El 20 de febrero de 2025, un tribunal de la Corte Provincial de Guayas revocó el hábeas corpus otorgado el 24 de diciembre de 2024 por la jueza Tanya Loor, que había declarado la desaparición forzada de los menores Josué, Ismael, Nehemías y Steven, detenidos por una patrulla militar el 8 de diciembre en el sector de Las Malvinas, Guayaquil. La decisión fue tomada por la Sala Especializada de lo Penal, conformada por los jueces Ramos, Bustillos e Íñiguez, quienes anularon la sentencia en su totalidad.

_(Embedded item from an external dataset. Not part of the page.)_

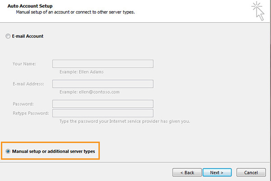
Task: Click the Password label text
Action: click(23, 104)
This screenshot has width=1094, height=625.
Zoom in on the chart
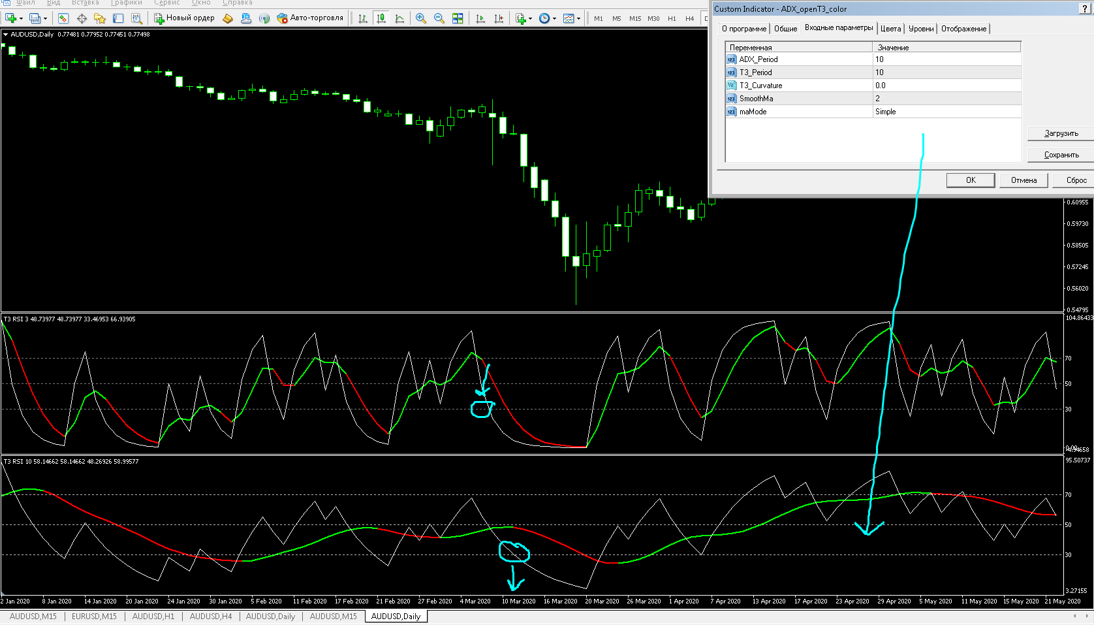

La apelación fue presentada por la exministra del Interior Mónica Palencia, pr4sel embajadora de Ecuador ante la OEA. Fernando Bastías, abogado del Comité de Derechos Humanos de Guayaquil, expresó su preocupación por la escasa motivación del fallo, que se limita a dos párrafos. Anticipó que se interpondrán acciones legales ante la Corte Constitucional. Por su parte, Abraham Aguirre, abogado de las familias de los menores, señaló que se presentará una acción de protección. Ambos juristas coincidieron en que esta resolución no afecta el proceso penal en curso contra los 16 militares implicados en la detención y posterior hallazgo sin vida de los adolescentes.
Este giro en el caso Las Malvinas ha generado un debate sobre la independencia judicial y la protección de los derechos humanos en Ecuador. Organismos internacionales y defensores de derechos humanos han expresado su preocupación por la revocatoria del hábeas corpus y el posible impacto en la búsqueda de justicia para las víctimas. La Corte Constitucional tendrá la última palabra sobre la legalidad de esta decisión, lo que podría sentar un precedente importante en la jurisprudencia ecuatoriana en materia de derechos humanos.